ベッドサイドで治療スケジュールや副作用を中心に説明を行います。調剤薬局との連携にも力を入れており、調剤薬局に提出してもらうための、使用レジメン名や、現在の副作用状況等を記載した用紙を患者様へ渡しています。
PET/CT検査とは、がん細胞が正常細胞に比べて、より活発にブドウ糖を多く取り込む性質を利用した検査で、放射性同位元素にブドウ糖を結合させたFDGを静脈に注射して、FDGの集積する部位を機械で画像化します。この検査は、他の検査によりがん診断が確定した患者に対して、がんの「ステージ」「転移」「再発」を確認するために行います。
道南圏ではPET/CT施設は当院のみで、道外など遠方から来られる方もいらっしゃいます。
私たち薬剤師は、この検査で用いるFDGが、注射剤として使用できるかどうかを、無菌試験やエンドトキシン試験、半減期試験等の様々な品質管理試験を行って判定しています。
品質管理試験業務に携わるには、先輩薬剤師と一緒に約1ヵ月間練習を行ってから行います。写真付きのマニュアルやDVDもあるため新人薬剤師でも安心して業務を行うことができます。また、放射線被曝もほとんど無く安心して作業が行えます。
患者様が入院予約に来られた際に、すべての服用薬の中から休薬する薬の有無を確認し、当院で定めた休薬期間に準じて、休薬する薬剤と休薬日を説明します。
例えば、抗血小板薬のバイアスピリンであれば休薬期間は7日間としているので、手術の1週間前から服用を中止するよう指導をしています。

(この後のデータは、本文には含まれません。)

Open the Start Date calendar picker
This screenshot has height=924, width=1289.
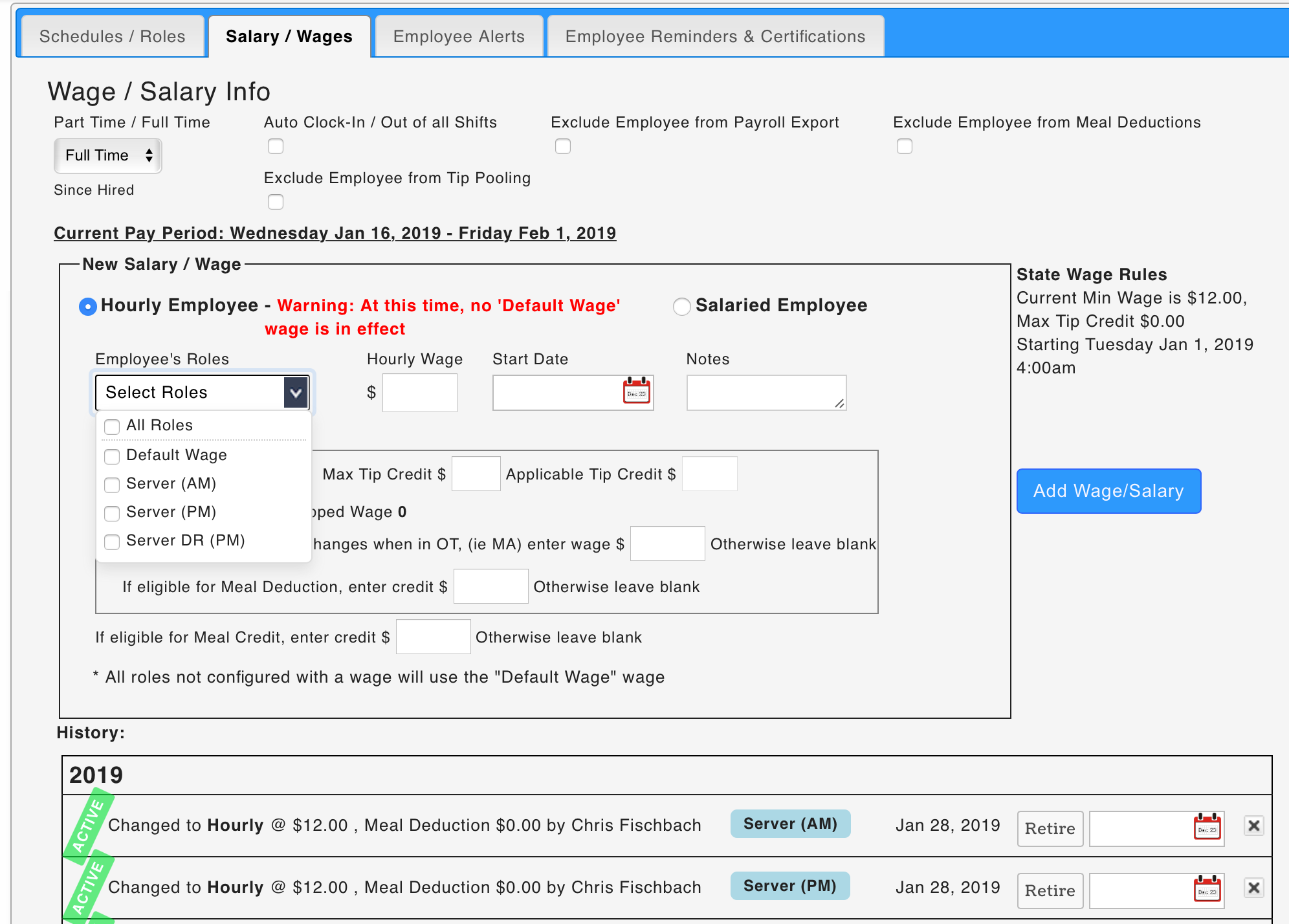[636, 391]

入院当日は、持参した薬剤の確認を行い、事前に指導した休薬日が守られているか、また入院前の薬の管理状況、アドヒアランスや副作用の有無なども確認しています。把握した患者情報は、病棟担当薬剤師へ情報提供し、入院時、退院時の薬剤管理指導につなげています。
入院中に持参した薬が無くなった時、医師がその代わりの薬を処方することがあります。薬剤師はその持参薬と同じ成分、もしくは薬効が同じ薬を代替薬として提案し、医師が切り替え処方をする際の情報提供をしています。
医薬品情報業務(DI業務)は、病院薬剤師として専門性を発揮すべき重要な業務です。当院では、数名の薬剤師がDI業務を担当しています。
主な業務内容は、採用医薬品のマスタ管理、医薬品情報の収集・管理・伝達・周知、医薬品に関する問い合わせへの対応、副作用報告等の安全管理です。
DI業務担当薬剤師が収集した医薬品情報は、信頼性の高い情報を選択し、専門的評価を行った上で利用します。収集した情報は、将来を考慮し汎用性の高い形式(データベース・院内ホームページ)で電子的に保管しています。保管の際には、必要とする医療従事者のニーズに合わせて加工します。
また、収集した情報は必要に応じて、該当者へ個別に伝達又は電子メールの配信、お知らせ用紙の配布等にて伝達・周知しています。
医師等からの医薬品に関する問い合わせについては、問い合わせ内容や返答の内容が分かるようにDIカードを作成し、情報の共有を目的として院内ホームページへ掲載しています。
院内における副作用発現事例については、医薬品・医療機器等安全性情報報告制度に則り、医薬品医療機器総合機構(PMDA)へ報告しています。
このように、情報の一元管理、データベースの構築と管理・活用等を目指して業務を行っています。